__PASSAGE PROVIDED__.
START
If you are going to camp for a long time or want to build a permanent base camp, making continues improvements is both useful and fun. As you develop the campsite your day to day activities such as cleaning and making food will be easier, you will sleep better and the risk of accidents will reduce.

When you arrive at the campsite on the first day, start by building the campsite for the night. For details what you need for the first night click here.

When you spend a long time in one place it is important to have a good living area, with shelter from moist, wind and rain but also have a stable temperature. It should protect you from bugs and small animals as well as provide you with the ability to do what you need to do in a day without problems. This will tremendously improve your experience of living outdoors.

When spending extended time outdoors it is important to know that you will be impossible to finish building everything you need in one go. Instead you will be moving from project to project as weather, raw materials and time allow you. A campsite when being improved need to target to full fill everything you usually got covered at home and close by.
END
Target position records:
START
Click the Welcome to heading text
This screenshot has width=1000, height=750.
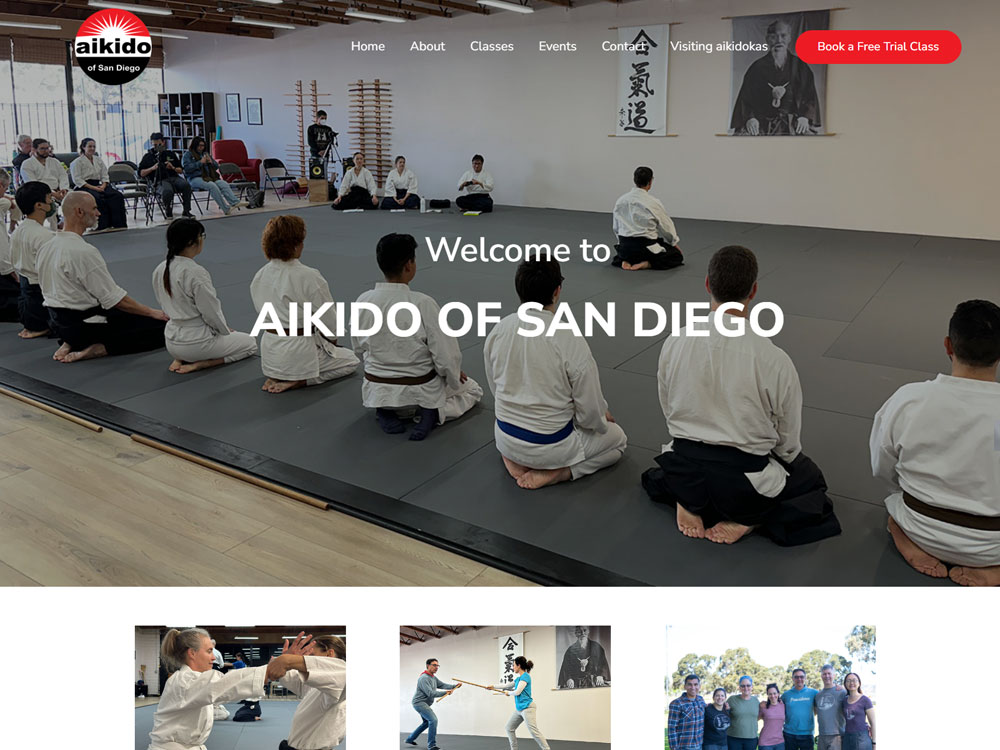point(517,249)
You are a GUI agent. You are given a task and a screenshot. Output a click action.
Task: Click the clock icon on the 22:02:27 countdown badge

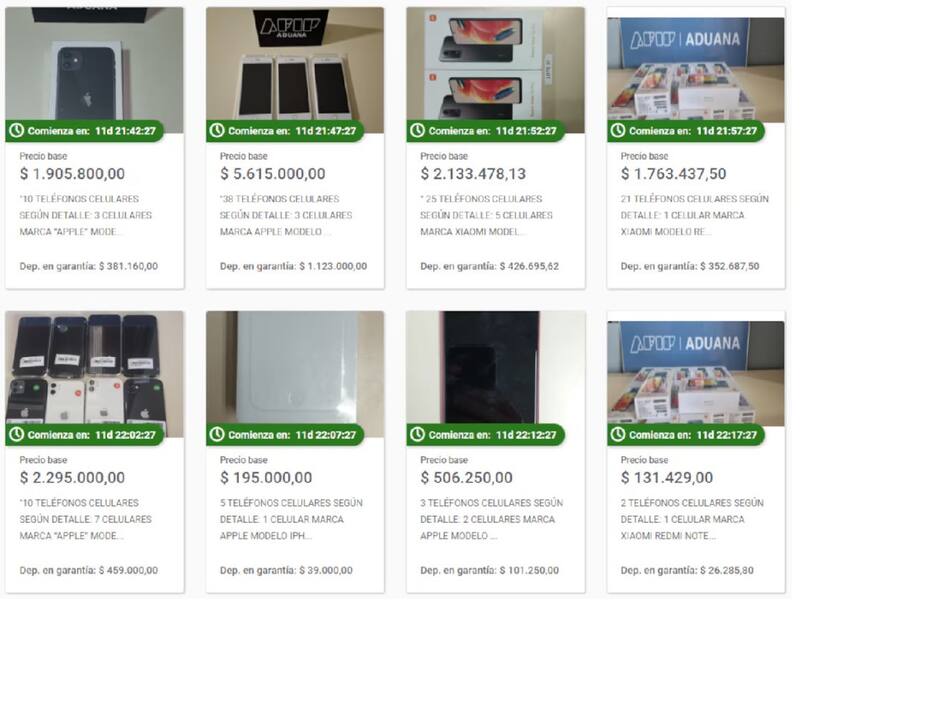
END
__WHAT IS ASKED__.
**A)** In the campsite passage, what should you do first on arriving at the campsite on the first day?
**B)** Summarize the campsite passage in two sentences.
**C)** Write a continuation of the campsite passage, picking up after its final sentence.

__ANSWERS TO THE PROBLEMS__.
**A)** Build the campsite for the night.

**B)** When camping for a long time or setting up a permanent base camp, continually improving the campsite makes daily tasks like cleaning and cooking easier, improves sleep, and reduces the risk of accidents. A good living area should shelter you from moisture, wind, and rain, keep a stable temperature, and protect you from bugs and small animals, and since it can't all be built at once, you move from project to project as weather, materials, and time allow.

**C)**
Priority list for improvements of a campsite, within brackets is the related or similar function in your home or neighbourhood.

  1. Sleeping place (bed)
  2. Latrine (toilet)
  3. Personal hygiene (wash room)
  4. Water and food storage (pantry)
  5. Cooking place (kitchen)
  6. Smoke site (freezer)
  7. Waste site (garbage bin)
  8. Laundry site (laundry room)
  9. Butchering site (store)

The Shelter

The first thing you must start to improve is your sleeping place. Sleep is needed to have the energy to do everything else you need to do, including get more food and water. A lack of sleep makes us more prone to have accidents, get sick or just not have energy enough to do what is needed to be done.

Tent

If you are planing to use a tent as your sleeping place there is several improvements you can do to increase the comfort in the tent.

  • Dig a sleeping hole below the tent. Even if your tent got a solid tarp it is still a good idea to dig a hole underneath the tarp where your sleeping place is. Then use the tent tarp to cover the hole and put the top layers inside the tent.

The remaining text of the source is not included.